*Dataset extract*
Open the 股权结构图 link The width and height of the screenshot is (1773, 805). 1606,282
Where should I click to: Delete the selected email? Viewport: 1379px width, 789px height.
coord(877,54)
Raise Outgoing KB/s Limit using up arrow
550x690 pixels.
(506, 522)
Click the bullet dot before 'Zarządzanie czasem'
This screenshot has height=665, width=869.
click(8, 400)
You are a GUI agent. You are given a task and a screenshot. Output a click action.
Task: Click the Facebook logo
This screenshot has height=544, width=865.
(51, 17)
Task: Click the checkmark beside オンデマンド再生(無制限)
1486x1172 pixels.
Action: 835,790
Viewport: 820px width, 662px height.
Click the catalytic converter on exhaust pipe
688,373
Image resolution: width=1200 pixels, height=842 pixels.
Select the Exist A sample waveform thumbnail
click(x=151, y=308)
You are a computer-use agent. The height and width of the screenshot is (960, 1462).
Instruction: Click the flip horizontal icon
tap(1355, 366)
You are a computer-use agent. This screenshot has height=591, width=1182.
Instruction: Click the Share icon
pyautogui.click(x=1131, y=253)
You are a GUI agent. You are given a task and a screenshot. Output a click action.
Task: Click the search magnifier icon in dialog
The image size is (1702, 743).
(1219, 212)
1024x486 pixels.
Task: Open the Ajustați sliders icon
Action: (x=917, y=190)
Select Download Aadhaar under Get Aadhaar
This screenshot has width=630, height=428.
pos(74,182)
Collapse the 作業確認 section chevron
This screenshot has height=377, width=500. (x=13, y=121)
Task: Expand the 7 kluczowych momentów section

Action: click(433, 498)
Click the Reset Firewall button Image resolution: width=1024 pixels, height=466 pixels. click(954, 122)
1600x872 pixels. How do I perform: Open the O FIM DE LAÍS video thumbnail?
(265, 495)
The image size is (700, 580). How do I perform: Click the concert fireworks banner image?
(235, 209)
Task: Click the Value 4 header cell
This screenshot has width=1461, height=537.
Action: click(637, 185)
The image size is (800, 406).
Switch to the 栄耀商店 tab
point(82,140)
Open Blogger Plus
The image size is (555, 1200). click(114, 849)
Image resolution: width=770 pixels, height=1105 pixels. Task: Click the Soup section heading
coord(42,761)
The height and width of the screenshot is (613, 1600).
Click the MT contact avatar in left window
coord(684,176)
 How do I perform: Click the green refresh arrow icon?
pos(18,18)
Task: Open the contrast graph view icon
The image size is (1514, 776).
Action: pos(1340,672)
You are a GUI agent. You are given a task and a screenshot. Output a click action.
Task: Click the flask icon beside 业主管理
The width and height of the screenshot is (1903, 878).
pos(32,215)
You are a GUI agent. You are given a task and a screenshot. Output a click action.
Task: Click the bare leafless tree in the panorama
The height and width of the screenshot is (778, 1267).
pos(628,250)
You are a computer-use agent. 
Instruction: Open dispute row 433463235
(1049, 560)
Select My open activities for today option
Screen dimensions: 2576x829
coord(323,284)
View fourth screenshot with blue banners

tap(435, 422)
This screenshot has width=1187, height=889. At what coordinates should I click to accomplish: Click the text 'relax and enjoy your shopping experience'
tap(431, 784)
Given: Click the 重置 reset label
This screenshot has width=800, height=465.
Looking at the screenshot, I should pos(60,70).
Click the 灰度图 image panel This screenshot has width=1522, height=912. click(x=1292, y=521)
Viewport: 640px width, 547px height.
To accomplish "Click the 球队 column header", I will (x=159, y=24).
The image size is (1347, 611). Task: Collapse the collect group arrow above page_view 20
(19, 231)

*What you should do*
Reproduce the data in full, exactly.

*Result of this task*
Open the 股权结构图 link The width and height of the screenshot is (1773, 805). 1606,282
Where should I click to: Delete the selected email? Viewport: 1379px width, 789px height.
coord(877,54)
Raise Outgoing KB/s Limit using up arrow
550x690 pixels.
(506, 522)
Click the bullet dot before 'Zarządzanie czasem'
This screenshot has height=665, width=869.
click(8, 400)
You are a GUI agent. You are given a task and a screenshot. Output a click action.
Task: Click the Facebook logo
This screenshot has height=544, width=865.
(51, 17)
Task: Click the checkmark beside オンデマンド再生(無制限)
1486x1172 pixels.
Action: 835,790
Viewport: 820px width, 662px height.
Click the catalytic converter on exhaust pipe
688,373
Image resolution: width=1200 pixels, height=842 pixels.
Select the Exist A sample waveform thumbnail
click(x=151, y=308)
You are a computer-use agent. The height and width of the screenshot is (960, 1462).
Instruction: Click the flip horizontal icon
tap(1355, 366)
You are a computer-use agent. This screenshot has height=591, width=1182.
Instruction: Click the Share icon
pyautogui.click(x=1131, y=253)
You are a GUI agent. You are given a task and a screenshot. Output a click action.
Task: Click the search magnifier icon in dialog
The image size is (1702, 743).
(1219, 212)
1024x486 pixels.
Task: Open the Ajustați sliders icon
Action: (x=917, y=190)
Select Download Aadhaar under Get Aadhaar
This screenshot has width=630, height=428.
pos(74,182)
Collapse the 作業確認 section chevron
This screenshot has height=377, width=500. (x=13, y=121)
Task: Expand the 7 kluczowych momentów section

Action: click(433, 498)
Click the Reset Firewall button Image resolution: width=1024 pixels, height=466 pixels. click(954, 122)
1600x872 pixels. How do I perform: Open the O FIM DE LAÍS video thumbnail?
(265, 495)
The image size is (700, 580). How do I perform: Click the concert fireworks banner image?
(235, 209)
Task: Click the Value 4 header cell
This screenshot has width=1461, height=537.
Action: click(637, 185)
The image size is (800, 406).
Switch to the 栄耀商店 tab
point(82,140)
Open Blogger Plus
The image size is (555, 1200). click(114, 849)
Image resolution: width=770 pixels, height=1105 pixels. Task: Click the Soup section heading
coord(42,761)
The height and width of the screenshot is (613, 1600).
Click the MT contact avatar in left window
coord(684,176)
 How do I perform: Click the green refresh arrow icon?
pos(18,18)
Task: Open the contrast graph view icon
The image size is (1514, 776).
Action: pos(1340,672)
You are a GUI agent. You are given a task and a screenshot. Output a click action.
Task: Click the flask icon beside 业主管理
The width and height of the screenshot is (1903, 878).
pos(32,215)
You are a GUI agent. You are given a task and a screenshot. Output a click action.
Task: Click the bare leafless tree in the panorama
The height and width of the screenshot is (778, 1267).
pos(628,250)
You are a computer-use agent. 
Instruction: Open dispute row 433463235
(1049, 560)
Select My open activities for today option
Screen dimensions: 2576x829
coord(323,284)
View fourth screenshot with blue banners

tap(435, 422)
This screenshot has width=1187, height=889. At what coordinates should I click to accomplish: Click the text 'relax and enjoy your shopping experience'
tap(431, 784)
Given: Click the 重置 reset label
This screenshot has width=800, height=465.
Looking at the screenshot, I should pos(60,70).
Click the 灰度图 image panel This screenshot has width=1522, height=912. click(x=1292, y=521)
Viewport: 640px width, 547px height.
To accomplish "Click the 球队 column header", I will (x=159, y=24).
The image size is (1347, 611). Task: Collapse the collect group arrow above page_view 20
(19, 231)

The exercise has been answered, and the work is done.